Date of Original Version
Object Categorization: Computer and Human Vision Perspective. Ed. by Sven Dickinson, Ales Leonardis, Bernt Schiele, Michael Tarr, Cambridge University Press, 2009
Abstract or Table of Contents
Features associated with an object or its surfaces in natural scenes tend to vary coherently in space and time. In psychological literature, these coherent covariations have been described as important for neural systems to acquire models of objects and object categories. From a statistical inference perspective, such coherent covariation can provide a mechanism to learn statistical priors in natural scenes that are useful for probabilistic inference. In this article, we present some neurophysiological experimental observations in the early visual cortex that provide insights into how correlation structures in visual scenes are being encoded by neuronal tuning and connections among neurons.

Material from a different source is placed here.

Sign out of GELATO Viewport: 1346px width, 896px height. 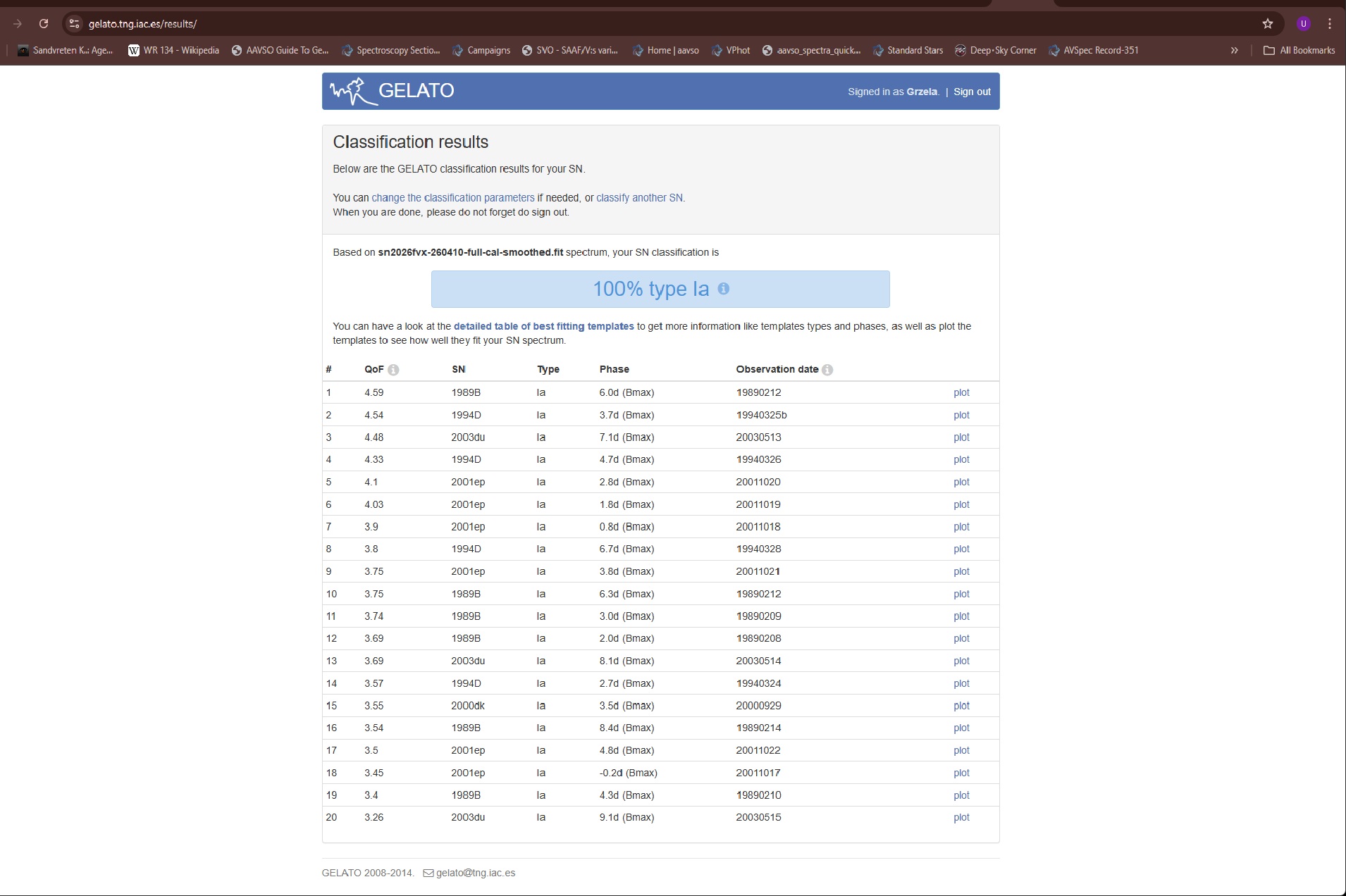(x=972, y=92)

The key insight is that correlated structures in visual scenes result in correlated neuronal activities, which shapes the tuning properties of individual neurons and the connections between them, embedding Gestalt-related computational constraints or priors for surface inference. Extending these concepts to the inferotemporal cortex suggests a representational framework that is distinct from the traditional feed-forward hierarchy of invariant object representation and recognition. In this framework, lateral connections among view-based neurons, learned from the temporal association of the object views observed over time, can form a linked graph structure with local dependency, akin to a dense aspect graph in computer vision. This web-like graph allows view-invariant object representation to be created using sparse feed-forward connections, while maintaining the explicit representation of the different views. Thus, it can serve as an effective prior model for generating predictions of future incoming views to facilitate object inference.